For the multiple immunofluorescence reaction, 20-μm serial sections were prepared from snail CNS on freezing microtome Leica CM1950 by the freeze–thaw method. Sections were fixed in fresh ice-cold 4% PFA solution for 7 min and washed in 0.01 M PBS (1× PBS; pH 7.4) three times for 5 min. Then sections were incubated in permeabilization buffer [5% Triton X-100, 5% DMSO and 5% normal horse serum (NHS) in 1× PBS] for 1 h at room temperature and washed. The reaction with primary antibodies (Table 6) was performed in the blocking buffer (1% Triton X-100, 5% DMSO, 5% NHS, 0.01% NaN₃ in 1× PBS) overnight at 4°C followed by the washing. For the first experimental series, mouse anti-c-Fos antibodies (sc-8047, Santa-Cruz) were used. In the second series, to confirm the results, we used mouse anti-c-Fos antibodies (sc-166940, Santa-Cruz; Table 6). Then sections were incubated in biotinylated horse anti-mouse immunoglobulin IgG (BA-2000, VectorLabs; Table 6) in the blocking buffer for 2 h at room temperature and washed. After that sections were stained with streptavidin conjugated to Alexa Fluor 568 (S-11226, Invitrogen; Table 6) in the blocking buffer for 2 h at room temperature and washed. For double IHC, mouse anti-c-Fos (sc-166940, Santa-Cruz), rabbit anti-serotonin (S5545, Sigma), and corresponding biotinylated horse anti-mouse followed by streptavidin conjugated to Alexa Fluor 568 and donkey anti-rabbit Alexa Fluor 488 (A-21206, Invitrogen) were used (Table 6). After autofluorescence reduction in 1% Sudan black in 70% ethanol for 20 min followed by washing in 1× PBS, sections were mounted in FluoroMount aqueous mounting medium (Sigma) with fluorescent nuclear counterstain DAPI, coverslipped and sealed with nail polish. No signal was seen in negative control sections processed with primary antibody omission.
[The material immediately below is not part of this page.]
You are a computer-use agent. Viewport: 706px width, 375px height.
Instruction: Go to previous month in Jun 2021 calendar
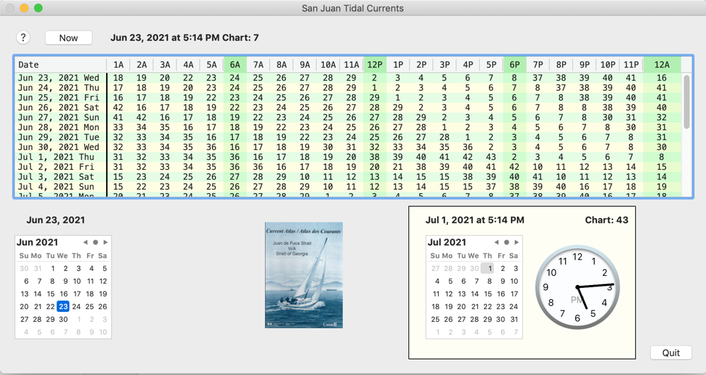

Images were obtained by Olympus FluoView 10i confocal laser scanning microscope with UPLSAPO 60×/1.20 W objective and Zeiss LSM800 AiryScan system with LD Plan-Neofluar 40×/0.6 objective. The image analysis was performed in Imaris (Bitplane) and ImageJ (NIH) software. Fluorescence intensities were measured in the outlined nuclei of identified neurons on three sections from each neuron and were further averaged for each snail. Statistical difference was determined using Mann–Whitney test.

Data and code accessibility

The RNA-Seq data and the assembled snail neuronal transcriptome were deposited in the Gene Expression Omnibus (GEO) under the accession number GSE123558. The code is available as Extended Data Code 1.